The Snow Gauge

Running the rule over the ski & snowboard industry since 1995

How Japan embarrasses other countries’ ski resorts in one picture

Posted by on Jan 29, 2018 in Japan | 0 comments

Some say it’s the powder.

Some say it’s the culture and food.

Some say it’s the ease of access when coming from down under.

But if you want to know how Japan really sticks a dagger into the side of most other countries’ ski resorts, this frame from the Nozawa Onsen ticket office sums it up.


If you don’t know your yen I am going to do some simple conversions for you.

An adult day pass in Nozawa Onsen is around $A55 a day; a child’s pass about $A25.

Then there’s single ride tickets (adult $A5) and the multi-day discounts.

It stacks up incredibly well almost anywhere in the world at half or less what you would pay in Australia and NZ and in the instance of some US resorts up to four-times less for a day ticket.

The cheap season pass model is obviously working really well for Vail Resorts but it does make life tougher for those less committed to the sport and purchasing day passes.

When I can pay $A25 for my daughter, who is not an avid skier, to ride for the day, it makes me think a whole lot less about whether we’re getting value for money.

If she wants to do four or five runs and call it a day, no problem.

That pricing extends to dining too.

A typical mid-range meal for four people in Nozawa was around $A70; including a couple of beers and soft drinks. Again, in my experience you’d be looking at close to double that elsewhere around the world.

As for the snow, we got five days of it. Light, dry powder dropping down between -5 to -14 degrees; around 1.2metres during that time.

Quite simply this was some of the best inbounds riding I have had for a decade.

Couple it with a fantastic village, bars and a myriad of onsens to choose from and you’re on a major winner.

Not that it’s all perfect.

If you’re looking for those thigh-burning intermediate cruisers of the Dolomites or many North American resorts you really won’t find too many of them.

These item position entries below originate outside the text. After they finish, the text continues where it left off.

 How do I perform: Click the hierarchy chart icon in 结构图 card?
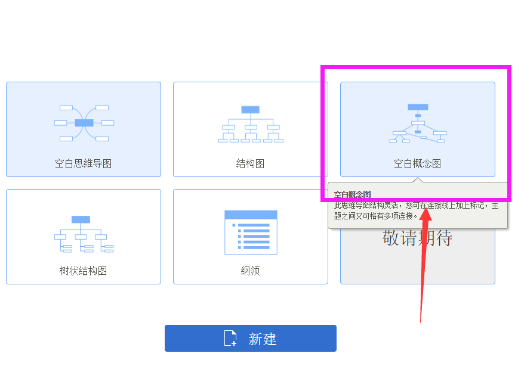tap(250, 122)
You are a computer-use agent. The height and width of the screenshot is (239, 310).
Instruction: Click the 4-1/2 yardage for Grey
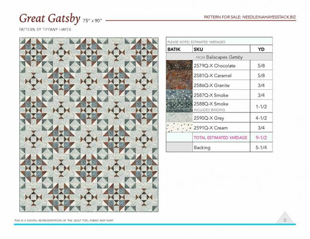261,117
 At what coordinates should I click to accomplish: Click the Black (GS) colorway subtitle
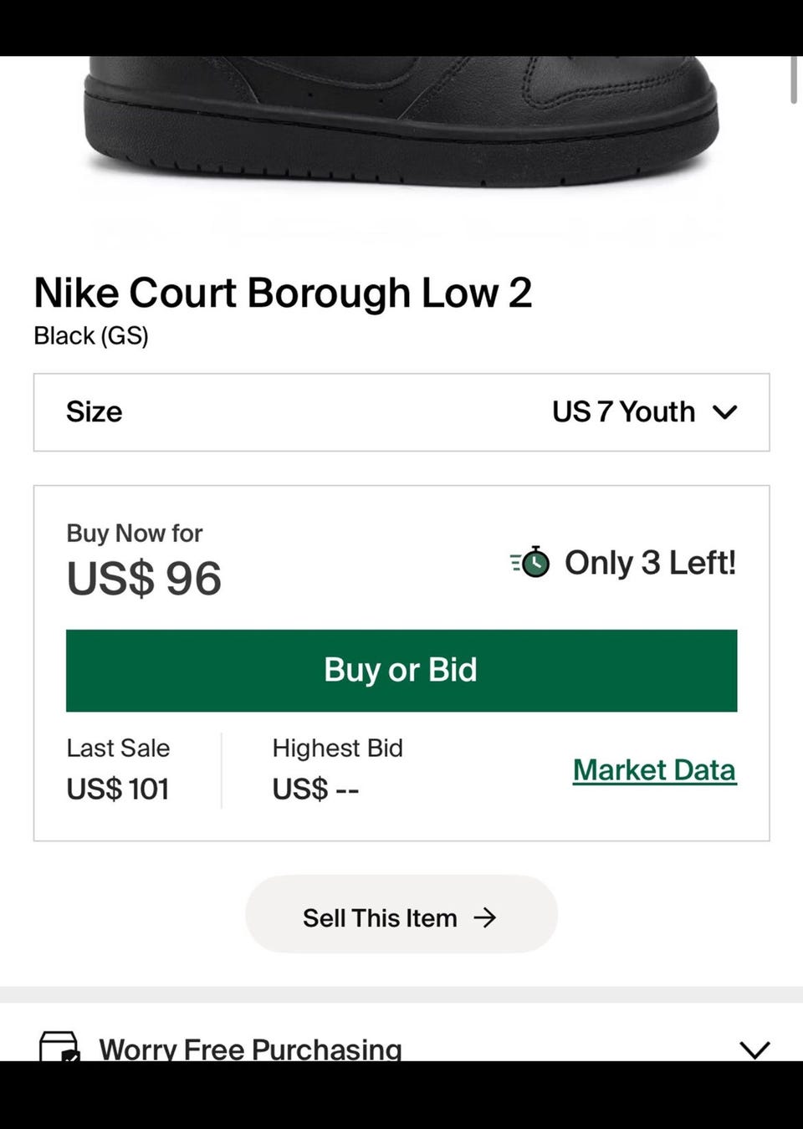point(91,336)
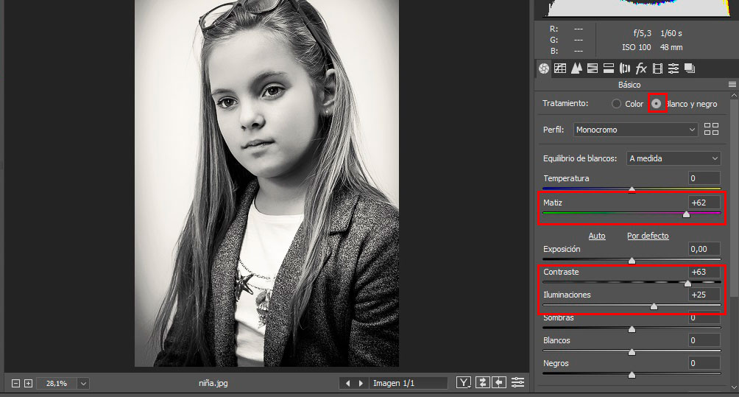Viewport: 739px width, 397px height.
Task: Open the Tone Curve panel tab
Action: pyautogui.click(x=560, y=68)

Nozawa caters well for beginners and powder-seeking advanced riders but cuts in and out of intermediate fall line to really restrict traditional blue riding options.

The formal restrictions on much of the tree skiing (plenty of rope ducking goes on though) also cuts a chunk out of the potentially available terrain.

My other beef is the lack of ATM access for international travellers (two in a decent size village and with limited operating hours); coupled with many restaurants not taking credit cards. The fact a number of western-owned restaurants do this quite frankly sucks – they fully know the score but aren’t helpful to their main clientele.

But these are minor complaints in the scheme of things.

I first visited Nozawa Onsen in 2007 and got the sense it would be the next major Japanese resort to take off in the western market.

It has and deservedly so.

Nozawa Onsen top tips

Dining: Consider booking ahead as the better restaurants now seem to fill up fast. Try Wakagiri for a bit of everything Japanese, Tonkichi for Okonomiyaki (Japanese savoury pancakes) and the Akari Swiss bakery for coffee and amazing empanadas.

Onsens: If you really can’t get your head (or anything else) around the nude thing there is a mixed outdoor onsen (Spa Arena) where swimmers are required. It’ll set you back around $A8.

Stay: We bedded down in two separate rooms at Nozawa Peaks. It’s traditional ryokan-style (updated) with shared facilities but at $1260 total for 5 nights represented great value during peak season compared to the little else that was left. Owner Kain couldn’t have been more helpful.

The Snow Gauge and family stayed and played at Nozawa Onsen at their own expense.